Skidding logs is a bit more visually interesting. We used a log chain to attach the trunks to the hitch om Mike's massive old Ford truck with a 450 engine and 4WD. Then we towed them up the hill to a location where I wanted the pile to go for now. Some of these were rolled into place and others were rolled over on top of them using brute force, occasionally the truck chain, and a remarkably handy logging tool known as a peavey. Essentially this is a handle with a cleat that digs in to hold the log so that the handle can lever it. Thge photos below show the skidding and the pile. I'm not sure yet, but I may wind up using many of these logs for floor joists in a somewhat larger cabin projected for the next decade or so after I'm done with this one. Then I'll use somewhat nicer logs yet (most of these are Balsam/sub-alpine fir) of pine or spruce for the walls above. But we'll see.
The Snows of August
Of course the work was not uninterupted. In addition to a pleasant visit from my colleague David with whom I fished the Encampment on one day of the week, and also a trip to the state lab in Laramie to deliver a water sample for testing for heavy metals, the weather sometimes made work difficult. One afternoon looked like this:
The Spring Water Tests Are Back
And now a bit over a week later we have the latest water test results. All of the various substances tested for are at levels "suitable" for human consumption and most of them are below 2 to 15% of the maximum levels recommended by the EPA. The water is quite soft (as Jenny notes when she washes her hair in it) and my guess is that it is much healthier than the water we get in Lincoln from the tap.

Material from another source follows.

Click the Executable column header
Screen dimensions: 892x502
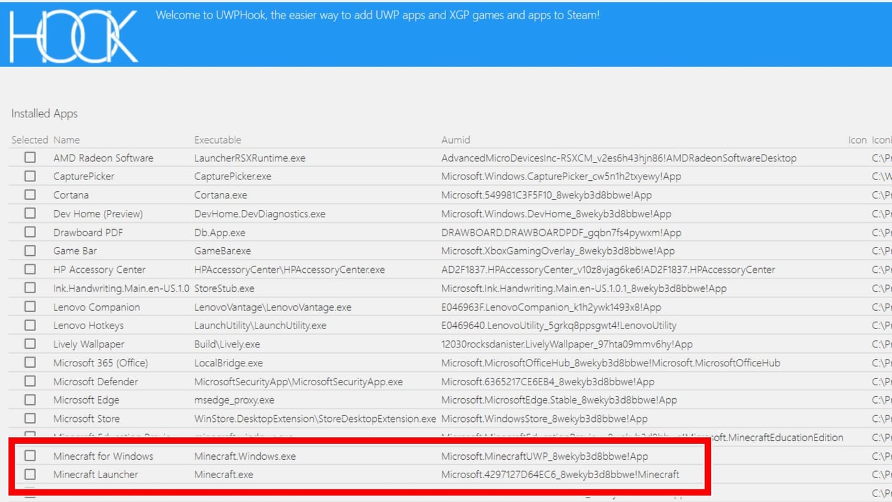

Yippie! Next time we're up we will fill the cabin tank with spring water for the winter and be ready for what comes over the cold season.
Labor Day Weekend
Labor day weekend was a bit on the late side this year. We drove out and spent 3 nights at the cabin. On the first morning we met with Joe of the Fire Department to get advice on what all we still needed to do to finish up our end of the fire fuels mitigation grant contract with the state. It turned out we had done what was needed for him to sign off on the paperwork, so we will soon get a check to partly reimburse us for time and expenses. He was very helpful throughout the process in giving advice and his take on what it was important to do to make the cabin fire safe, and also to keep some of the trees we have. We still have a bit of slash to burn, and he suggested doing a bit more limbing further yet downhill from the cabin. But we've done what we need to get the check this year. I'd been afraid it would be next summer before we'd be eligible, so this was unexpected good news.
To get an idea of the work involved, the before and after photos below give you some sense of the amount of trees cut and limbls limbed, but only some sense. Cameras have a hard time conveying differences over such a wide area.
Now that our water test came back positively we were also able to fill the tank inside the cabin with enough spring water for the winter season. And as an added living off the land bonus we found edible mushrooms on the property, one of which was the king bolete we harvested and grilled that is pictured below. We were able to do this with the help of Mushrooming Without Fear by Alexander Schwab, which we had been lucky enough to purchase in Laramie on the way up. It tasted very good grilled over a barrel full of slash.